- _Aim of the task_
Take the line containing "Where should I click to: Open" and each line after it through the end of the data below, and return them exactly, minus any pictures.

- _Data for review_

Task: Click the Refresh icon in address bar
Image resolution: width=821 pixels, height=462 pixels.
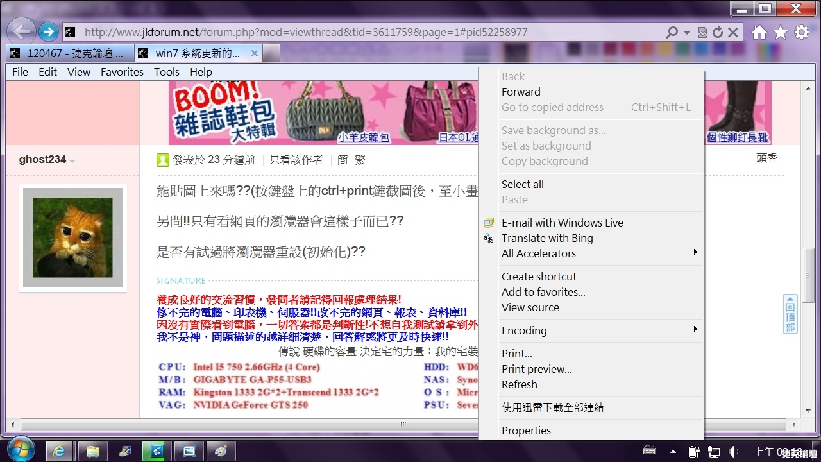Action: tap(718, 32)
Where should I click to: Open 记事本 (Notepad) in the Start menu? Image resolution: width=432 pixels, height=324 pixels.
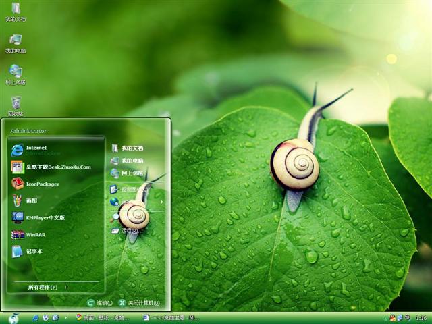34,252
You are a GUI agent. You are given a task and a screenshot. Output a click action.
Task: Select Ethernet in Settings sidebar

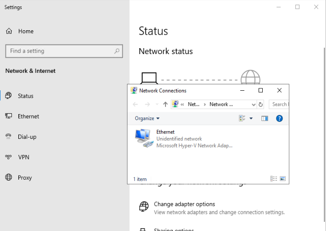tap(28, 116)
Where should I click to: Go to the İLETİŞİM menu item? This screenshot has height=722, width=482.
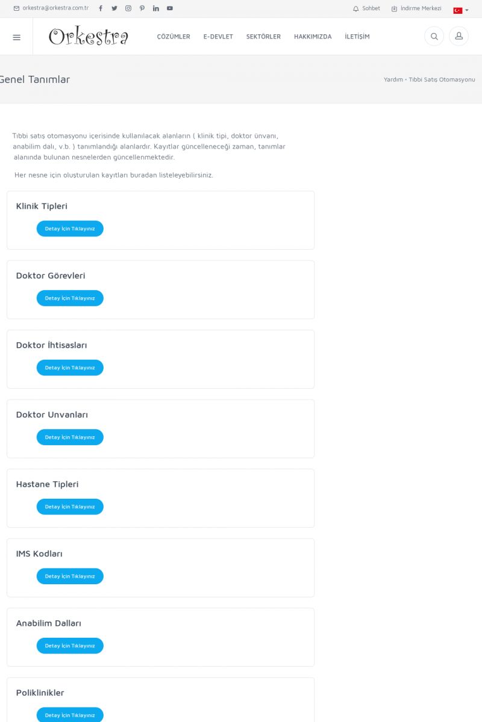[357, 37]
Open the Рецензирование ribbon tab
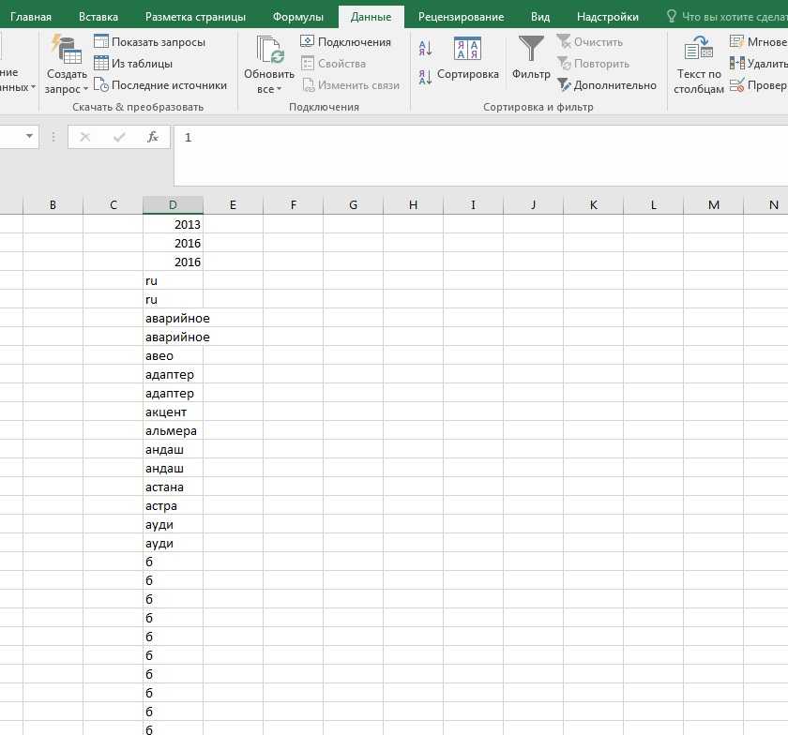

- _Exercise solution_
Where should I click to: Open 记事本 (Notepad) in the Start menu? Image resolution: width=432 pixels, height=324 pixels.
34,252
You are a GUI agent. You are given a task and a screenshot. Output a click action.
Task: Select Ethernet in Settings sidebar

tap(28, 116)
Where should I click to: Go to the İLETİŞİM menu item? This screenshot has height=722, width=482.
[357, 37]
Open the Рецензирование ribbon tab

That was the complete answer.